Back to the day-to-day boringness of my life accept it will be less than day-to-day just as my life is just so damn busy. I am already knowing that tomorrow will be a do nothing day as I did so much more than I should have today. I have been productive, overly productive.
Things have been so great for me, everyday a little better. My physiotherapy is going great. I can now stand on a squishy mat for 60 seconds with my eyes closed. Closed with my eyes actually closed, this is huge for those who know how bad my balance is or was. I am doing the wobble board front to back, side to side, and diagonal. Amazing how far I am coming along. I am now able to step up forward onto a 4 inch platform when I started stepping up on a 2 inch. The 2 inch in the beginning just about stopped me in my tracks. I’m also able to side step on the 4 inch too. This just started on Friday, on Friday I was only able to do 2 side step on the 4 inch. This morning I did all five side steps on the 4 where on Friday I did the remaining 3 on the 2 inch. My progress amazes even me. I am my toughest critic. I start my day at physiotherapy on Monday’s and Friday’s. Every other day of the week I start my days on my elliptical for a minimum on 20 minutes. I’m down to 206 pounds. Starting at 230 in December. Life is so great to have this much energy. The book launch is on the 25th and I’m hoping to be below 200 by then. I am eating healthy and exercising, loosing it the correct way is helping my spirit too. It is great to see stretch marks as this means that I really am loosing weight. I see the number go down on the scale , but sometimes that doesn’t really seem real to me. It has been so long since I’ve had this much energy that I’m scared that it will just go away again. I still really suck at allowing myself to believe I may actually be getting better and staying that way day after day!
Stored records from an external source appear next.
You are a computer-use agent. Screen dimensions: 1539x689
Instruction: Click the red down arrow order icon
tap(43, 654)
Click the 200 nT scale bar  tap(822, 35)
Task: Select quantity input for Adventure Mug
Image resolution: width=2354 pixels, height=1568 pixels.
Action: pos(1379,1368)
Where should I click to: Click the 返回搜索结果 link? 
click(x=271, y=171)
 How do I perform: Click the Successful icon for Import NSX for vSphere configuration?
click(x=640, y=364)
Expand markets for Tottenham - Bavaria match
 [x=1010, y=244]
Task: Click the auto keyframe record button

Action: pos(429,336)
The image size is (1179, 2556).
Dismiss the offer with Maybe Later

It was our first year anniversary of our new home yesterday. We couldn’t have celebrated any better than to do all the work we did. On the weekend Kyle and I planted a few flowers. I killed off a couple of trees I didn’t want. We moved two tractor buckets of rocks. I finished pruning my trees and Kyle loaded a few buckets of my twigs from around the yard too. We spent a perfect weekend outside beautifying our yard. The fact that I was outside for all of it is spectacular. The fact that I really was out there moving rocks is beyond spectacular (I’m not certain what that is, but I’ll tell you it’s huge.) I haven’t been able to throw rocks since before I was ill. I think it was on Friday when I was out pruning that I wasn’t able to stand up. There I was laying out on the lawn for a half hour waiting for my legs to strengthen enough for me to stand up. The best part of this is that no matter how much I over due that all I need to do is rest and I’m right back at it.
I was reading my sweet Denise’s blog this morning and how much our lives, well not our lives, but our emotions are exactly the same. I go to the place where she is at these days a lot over the years since my transplant. Okay this doesn’t count 2014 as I was back getting more attention than I knew what to do with, but since then and before 2014; the times when I’m healthy and not requiring as much attention. When I was always so ill there were always people (so many people) I mean when a specialist would come into to my room to see me there was normally 10 or 15 residents in the room with them. My health was such an anomaly that people would want to be witness to my uniqueness. When I spent the first 7 years of my disease like this loosing all those people over the next 3 years (less 2014) was quite a shock to the emotional system. I forgot that a bit until I read Denise’s blog this morning when she was writing about the fears that she is dealing with now that she is going through the same emotional upheaval. It took me quite a bit of work the first time after my transplant. I will say that this time after my 2014 craziness has been a lot easier. I have gotten right back into living my life without seeing a doctor once a week again fairly well. Now here’s to hoping that I can stay away for a whole lot longer this go around.
This is seeming like a bit of my life over the last week or so. Things are swinging along on a fairly regular pattern. I sure hope that all has been well for you. I am going to take off for now. I have the Lions club tonight. I’m going to bring up getting our float planning for the Canada parade tonight as July is coming along faster than I realize. I know it’s only April 13th, but it was only April fools day a few days ago or at least that is how it feels anyway. Things are just rolling away without me these days. Too much too fast!!